Entgegen der Klagebegründung lassen die Randbemerkungen des Erstkorrektors - dessen Feststellungen sich der Zweitbewerter angeschlossen hat - auf Seite 9 und 10 der Klausur („ergibt sich hieraus schon eine gegenwärtige Gefahr?; weitere Übertretungen sind nicht angekündigt worden!; hier Raser?; warum ist dann Motorrad zurückgegeben worden?“) nach Auffassung der Kammer in noch ausreichender Weise zu erkennen, weshalb die Korrektur bei dem zugrundeliegenden Sachverhalt die Annahme einer gegenwärtigen Gefahr im Sinne des Art. 25 Nr. 1 PAG für nicht vertretbar erachtete. Soweit demgegenüber der Kläger für sich reklamiert, sein Lösungsweg sei brauchbar und vertretbar, hätte dies erfordert, klarzustellen, in welchen konkreten Einzelpunkten die Korrektur nach seiner Auffassung Fehler aufweist. Eine bloße Wiederholung des eigenen Standpunktes sowie der Hinweis auf den allgemein existierenden Beantwortungsspielraum eines Prüflings reichen nicht aus. Zu einer substantiierten Bewertungsrüge gehört, dass der Kläger mit konkreten Hinweisen plausibel darlegt, die fachwissenschaftliche Beurteilung des Prüfers müsse einem Fachkundigen als unhaltbar erscheinen, oder in gleicher Weise erläutert, dass von ihm eine vertretbare, mit gewichtigen Argumenten folgerichtig begründete Lösung erbracht worden sei. Die fachwissenschaftliche Richtigkeit oder Vertretbarkeit einer Lösung muss mit Hilfe objektiver Kriterien einsichtig gemacht werden. Dies erreicht der Prüfling bei einer juristischen Staatsprüfung durch Bezug auf qualifizierte fachwissenschaftliche Äußerungen im Schrifttum oder Entscheidungen aus der Rechtsprechung. In der Klausur auf Seite 10 oben wird zwar auf eine bayerische Rechtsprechung in vergleichbaren Fällen verwiesen, gleichwohl enthält weder das Vorbringen des Klägers im Nachprüfungsverfahren noch im Rahmen der Klagebegründung näher spezifizierte Anhaltspunkte oder Fundstellen, die als Belege für die Vertretbarkeit seines Lösungsansatzes nach den oben genannten Kriterien Berücksichtigung finden könnten.

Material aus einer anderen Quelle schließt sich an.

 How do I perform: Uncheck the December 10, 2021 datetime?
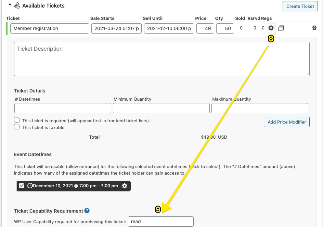click(22, 186)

Ohne Erfolg bemängelt der Kläger, die fehlenden Ausführungen zu den Rückforderungsansprüchen seien als Fehler gewertet worden. Dies sei jedoch nicht korrekt, weil es bei der Annahme einer rechtmäßigen Sicherstellung und folglich einem rechtmäßigen Kostenbescheid gerade zu keinem Rückforderungsanspruch komme. Doch selbst wenn dem Kläger insoweit ein Folgefehler zugutegehalten werden kann, so hätte doch Veranlassung bestanden, auf diese Problembereiche einzugehen, weil hiernach ausdrücklich im Sachverhalt gefragt wurde (S. 2 des Aufgabentextes, Aussage des Mandanten: „Das Geld will ich wiederhaben!“) und gemäß der Aufgabenstellung zu allen aufgeworfenen Rechtsfragen einzugehen war. Das Fehlen entsprechender Ausführungen konnte daher von den Korrektoren zu Recht negativ bewertet werden.

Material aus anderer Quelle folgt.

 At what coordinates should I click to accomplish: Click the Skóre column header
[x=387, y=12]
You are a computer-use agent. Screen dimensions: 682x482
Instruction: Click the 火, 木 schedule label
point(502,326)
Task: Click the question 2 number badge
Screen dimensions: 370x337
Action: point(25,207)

Ebenfalls ohne Erfolg wird als fehlerhaft gerügt, dass die Prüfer im Rahmen der Zulässigkeitsprüfung hinsichtlich des Klageantrags zu 1) nur eine Fortsetzungsfeststellungsklage gemäß § 113 Abs. 1 Satz 4 VwGO analog als statthafte Klageart anerkennen und nicht auch die vom Prüfling gewählte Anfechtungsklage gemäß § 42 Abs. 1 1. Alternative VwGO, obwohl der Kläger im Rahmen der Prüfung der Statthaftigkeit auf Seite 3 der Klausur voranstellt, dass er das Rechtsschutzziel des Mandanten, nämlich die Prüfung der Rechtmäßigkeit der Sicherstellung inzident in der Begründetheit der Anfechtungsklage prüfen werde.

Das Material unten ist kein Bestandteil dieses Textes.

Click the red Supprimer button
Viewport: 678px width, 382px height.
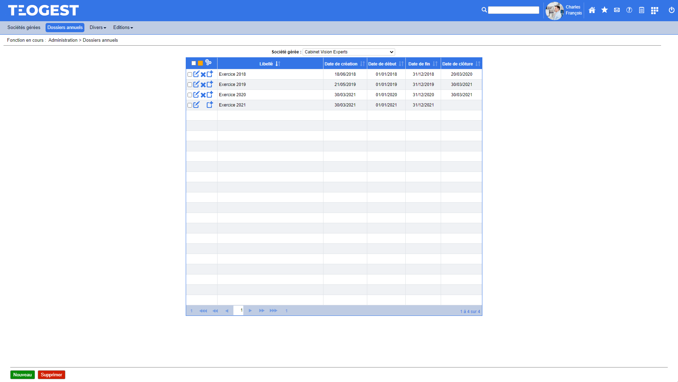tap(52, 375)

Bewertungsfehler können in diesem Zusammenhang den Korrektoren nicht zur Last gelegt werden. Die Arbeit des Klägers ist in Teil I geprägt durch einen äußerst unsystematischen und ungenauen Aufbau. Der Kläger beginnt den Obersatz auf Seite 1 des Hilfsgutachtens mit der Sicherstellung des Motorrads, ohne den Kostenbescheid zu nennen. Erst bei der statthaften Klageart wendet er sich mit der Anfechtungsklage gegen den Kostenbescheid (S. 3). Dann folgt trotzdem die Aussage, das Ziel des Mandanten, die Sicherstellung überprüfen zu lassen, könne mit der Anfechtungsklage erreicht werden. Dies werde jedoch im Rahmen der Begründetheit geprüft. Lediglich als eine Art zweite Alternative erwähnt er auf Seite 4 oben die Fortsetzungsfeststellungsklage, um dann ohne weiteres mit der Prüfung der Anfechtungsklage (II. Klagebefugnis, § 42 Abs. 2 VwGO) fortzufahren. Das gesamte Gutachten erscheint daher sehr ungeordnet. Der Klagebegründung ist entgegenzuhalten, dass die Sicherstellung nur in Form einer Fortsetzungsfeststellungsklage geprüft werden kann, weil sich der in Rede stehende Verwaltungsakt aufgrund des Zeitablaufs erledigt hat. Was im Einzelnen in der Begründetheitsprüfung inzident geprüft werden kann, spielt aber im Rahmen der statthaften Klageart noch keine entscheidende Rolle, so dass derartige Ausführungen an dieser Stelle verfehlt sind. Entscheidend ist vielmehr, dass sich die Klageart nach dem klägerischen Begehren bemisst. Dieses war auf eine Prüfung der Rechtmäßigkeit der Sicherstellung gerichtet, weshalb einzig die Fortsetzungsfeststellungsklage statthafte Klageart gewesen ist. Auch zumindest ein kurzer (hilfs-)gutachtlicher Hinweis auf das Problem des Folgenbeseitigungsanspruchs, der aber wegen der Rechtmäßigkeit des Kostenbescheids nach der Klausurlösung des Klägers im Ergebnis ausscheidet, durfte von den Korrektoren erwartet werden, da der Mandant im Sachverhalt die Frage der Rückzahlung aufwirft (S. 2: „Das Geld will ich wiederhaben!“).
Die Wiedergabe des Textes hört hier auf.